#VanPoli | Homelessness + Housing | A Series | Part 2

When Gregor Robertson was first elected to office as Mayor of the City of Vancouver in 2008, as he had throughout his months of campaigning, the new Mayor made a commitment to eliminate homelessness in Vancouver by 2015.

That Mayor Robertson and his Vision Vancouver Councillors were unable to fulfill that laudatory commitment occurs partly as a consequence of what we wrote yesterday — that the steady and unrelenting influx of homeless persons into our city annually frustrates meeting that otherwise laudatory goal — and partly resulting from politics: neither the right-of-centre federal government of Prime Minister Stephen Harper, nor the right-leaning provincial administration of Premier Gordon Campbell were kindly disposed to providing assistance to someone they viewed as their political enemy, a recent provincial BC NDP MLA turned Vancouver Mayor.

Still and all, things weren’t as bad as they might have been.

In the autumn of 2006, then Non-Partisan Association (NPA) Vancouver Mayor Sam Sullivan negotiated an agreement with B.C. Liberal Housing Minister Rich Coleman to build 12 new social housing projects in the City of Vancouver.

• Source material
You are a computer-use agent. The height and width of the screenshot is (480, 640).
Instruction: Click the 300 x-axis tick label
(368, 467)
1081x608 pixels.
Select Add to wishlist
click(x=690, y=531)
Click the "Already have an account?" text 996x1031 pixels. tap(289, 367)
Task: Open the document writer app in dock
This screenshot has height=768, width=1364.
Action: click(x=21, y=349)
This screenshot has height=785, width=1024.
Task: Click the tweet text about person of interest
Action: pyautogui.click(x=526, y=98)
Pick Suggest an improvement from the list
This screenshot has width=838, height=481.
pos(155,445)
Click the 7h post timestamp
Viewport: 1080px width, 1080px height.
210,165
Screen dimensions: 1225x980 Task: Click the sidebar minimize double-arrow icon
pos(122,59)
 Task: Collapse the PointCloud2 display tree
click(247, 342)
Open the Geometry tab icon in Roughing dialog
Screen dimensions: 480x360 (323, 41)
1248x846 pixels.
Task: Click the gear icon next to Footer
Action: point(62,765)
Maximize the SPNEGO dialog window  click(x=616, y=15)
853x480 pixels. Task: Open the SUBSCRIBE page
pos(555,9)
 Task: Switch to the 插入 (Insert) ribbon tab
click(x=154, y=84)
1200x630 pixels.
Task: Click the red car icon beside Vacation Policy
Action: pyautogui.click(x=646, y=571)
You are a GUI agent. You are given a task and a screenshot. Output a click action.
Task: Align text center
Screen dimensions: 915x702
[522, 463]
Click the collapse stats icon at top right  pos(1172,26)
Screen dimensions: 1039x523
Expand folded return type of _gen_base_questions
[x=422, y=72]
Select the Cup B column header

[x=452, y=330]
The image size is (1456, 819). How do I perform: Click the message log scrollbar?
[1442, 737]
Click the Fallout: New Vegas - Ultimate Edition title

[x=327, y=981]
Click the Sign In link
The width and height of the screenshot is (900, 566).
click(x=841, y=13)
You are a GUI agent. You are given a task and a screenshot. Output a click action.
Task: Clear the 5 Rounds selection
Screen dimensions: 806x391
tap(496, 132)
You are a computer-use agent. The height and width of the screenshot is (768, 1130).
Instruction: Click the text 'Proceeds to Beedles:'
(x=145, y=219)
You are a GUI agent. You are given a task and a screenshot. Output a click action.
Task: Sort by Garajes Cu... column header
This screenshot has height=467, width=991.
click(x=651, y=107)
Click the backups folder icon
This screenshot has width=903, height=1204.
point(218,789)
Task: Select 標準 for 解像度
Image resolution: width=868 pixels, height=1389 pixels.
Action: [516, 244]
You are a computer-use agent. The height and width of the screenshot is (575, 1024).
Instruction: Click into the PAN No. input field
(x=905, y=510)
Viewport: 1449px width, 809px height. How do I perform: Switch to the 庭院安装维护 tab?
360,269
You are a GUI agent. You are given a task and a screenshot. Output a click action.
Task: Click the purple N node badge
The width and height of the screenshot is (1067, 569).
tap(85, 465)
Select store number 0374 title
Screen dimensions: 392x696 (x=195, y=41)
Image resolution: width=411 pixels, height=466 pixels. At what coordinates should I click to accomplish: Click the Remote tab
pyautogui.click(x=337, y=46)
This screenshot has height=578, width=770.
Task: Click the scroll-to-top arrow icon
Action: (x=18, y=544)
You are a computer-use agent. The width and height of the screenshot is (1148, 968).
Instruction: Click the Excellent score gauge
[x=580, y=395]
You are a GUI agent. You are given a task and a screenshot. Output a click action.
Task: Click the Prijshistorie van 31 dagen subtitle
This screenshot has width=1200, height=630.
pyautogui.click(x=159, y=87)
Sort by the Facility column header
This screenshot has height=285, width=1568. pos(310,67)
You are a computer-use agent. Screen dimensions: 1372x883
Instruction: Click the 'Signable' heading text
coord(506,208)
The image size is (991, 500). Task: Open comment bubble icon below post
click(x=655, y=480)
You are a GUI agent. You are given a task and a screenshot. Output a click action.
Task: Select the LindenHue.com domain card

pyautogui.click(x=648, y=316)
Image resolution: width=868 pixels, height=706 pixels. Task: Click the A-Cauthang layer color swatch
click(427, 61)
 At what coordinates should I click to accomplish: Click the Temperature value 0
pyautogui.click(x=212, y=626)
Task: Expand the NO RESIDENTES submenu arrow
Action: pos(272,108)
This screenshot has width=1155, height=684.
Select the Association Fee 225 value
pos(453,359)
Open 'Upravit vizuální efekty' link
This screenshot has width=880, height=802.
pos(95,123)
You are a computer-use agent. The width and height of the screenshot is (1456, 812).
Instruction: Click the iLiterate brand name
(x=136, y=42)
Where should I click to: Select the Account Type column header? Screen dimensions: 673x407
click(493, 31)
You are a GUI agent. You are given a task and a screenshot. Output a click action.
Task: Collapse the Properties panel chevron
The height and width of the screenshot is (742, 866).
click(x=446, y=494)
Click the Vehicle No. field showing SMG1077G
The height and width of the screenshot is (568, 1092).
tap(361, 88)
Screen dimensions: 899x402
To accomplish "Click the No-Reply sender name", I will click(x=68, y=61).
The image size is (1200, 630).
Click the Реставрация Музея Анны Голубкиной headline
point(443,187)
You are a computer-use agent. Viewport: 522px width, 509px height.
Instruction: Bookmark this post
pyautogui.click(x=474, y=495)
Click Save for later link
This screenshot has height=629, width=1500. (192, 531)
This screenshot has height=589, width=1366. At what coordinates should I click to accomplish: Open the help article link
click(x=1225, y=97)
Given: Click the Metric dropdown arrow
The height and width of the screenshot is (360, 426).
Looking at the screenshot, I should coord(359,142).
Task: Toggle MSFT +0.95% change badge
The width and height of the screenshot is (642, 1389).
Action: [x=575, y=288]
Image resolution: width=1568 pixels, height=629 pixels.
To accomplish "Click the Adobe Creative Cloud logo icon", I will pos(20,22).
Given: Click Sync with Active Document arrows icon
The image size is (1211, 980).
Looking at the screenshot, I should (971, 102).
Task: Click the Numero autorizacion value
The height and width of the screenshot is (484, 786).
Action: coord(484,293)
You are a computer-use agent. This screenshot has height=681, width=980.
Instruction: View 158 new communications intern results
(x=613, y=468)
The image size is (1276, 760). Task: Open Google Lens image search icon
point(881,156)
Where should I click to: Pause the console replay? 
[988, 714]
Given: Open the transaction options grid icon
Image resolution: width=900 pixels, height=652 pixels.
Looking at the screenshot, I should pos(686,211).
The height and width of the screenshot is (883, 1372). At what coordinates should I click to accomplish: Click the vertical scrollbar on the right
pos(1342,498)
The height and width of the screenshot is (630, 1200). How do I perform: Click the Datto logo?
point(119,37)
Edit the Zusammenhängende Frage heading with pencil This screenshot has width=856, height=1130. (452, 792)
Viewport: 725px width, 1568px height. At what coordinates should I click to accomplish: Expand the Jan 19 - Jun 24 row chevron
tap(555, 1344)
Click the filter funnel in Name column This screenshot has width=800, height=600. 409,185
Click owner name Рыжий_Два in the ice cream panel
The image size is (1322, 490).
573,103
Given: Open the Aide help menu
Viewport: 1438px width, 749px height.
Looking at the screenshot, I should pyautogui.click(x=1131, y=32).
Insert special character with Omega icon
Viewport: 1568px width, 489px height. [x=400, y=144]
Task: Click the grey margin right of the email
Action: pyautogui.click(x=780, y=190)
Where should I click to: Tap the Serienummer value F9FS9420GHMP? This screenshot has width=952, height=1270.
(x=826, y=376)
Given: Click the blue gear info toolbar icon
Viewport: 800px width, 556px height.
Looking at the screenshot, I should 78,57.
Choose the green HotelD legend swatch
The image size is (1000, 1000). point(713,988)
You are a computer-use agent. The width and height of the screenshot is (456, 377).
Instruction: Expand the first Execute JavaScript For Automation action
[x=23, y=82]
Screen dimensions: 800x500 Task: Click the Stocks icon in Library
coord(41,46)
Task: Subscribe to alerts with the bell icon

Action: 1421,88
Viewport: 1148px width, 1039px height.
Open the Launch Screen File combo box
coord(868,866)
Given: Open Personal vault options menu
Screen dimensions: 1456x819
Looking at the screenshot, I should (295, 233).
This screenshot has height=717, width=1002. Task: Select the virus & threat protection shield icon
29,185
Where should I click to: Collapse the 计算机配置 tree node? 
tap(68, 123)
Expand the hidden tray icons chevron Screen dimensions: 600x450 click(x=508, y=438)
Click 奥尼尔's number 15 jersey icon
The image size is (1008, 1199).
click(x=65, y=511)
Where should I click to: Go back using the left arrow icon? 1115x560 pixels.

• Exercise instructions
Reproduce the passage of the Vancouver homelessness text from "Still and all, things" to "City of Vancouver." word for word.

• Output of the exercise
Still and all, things weren’t as bad as they might have been.

In the autumn of 2006, then Non-Partisan Association (NPA) Vancouver Mayor Sam Sullivan negotiated an agreement with B.C. Liberal Housing Minister Rich Coleman to build 12 new social housing projects in the City of Vancouver.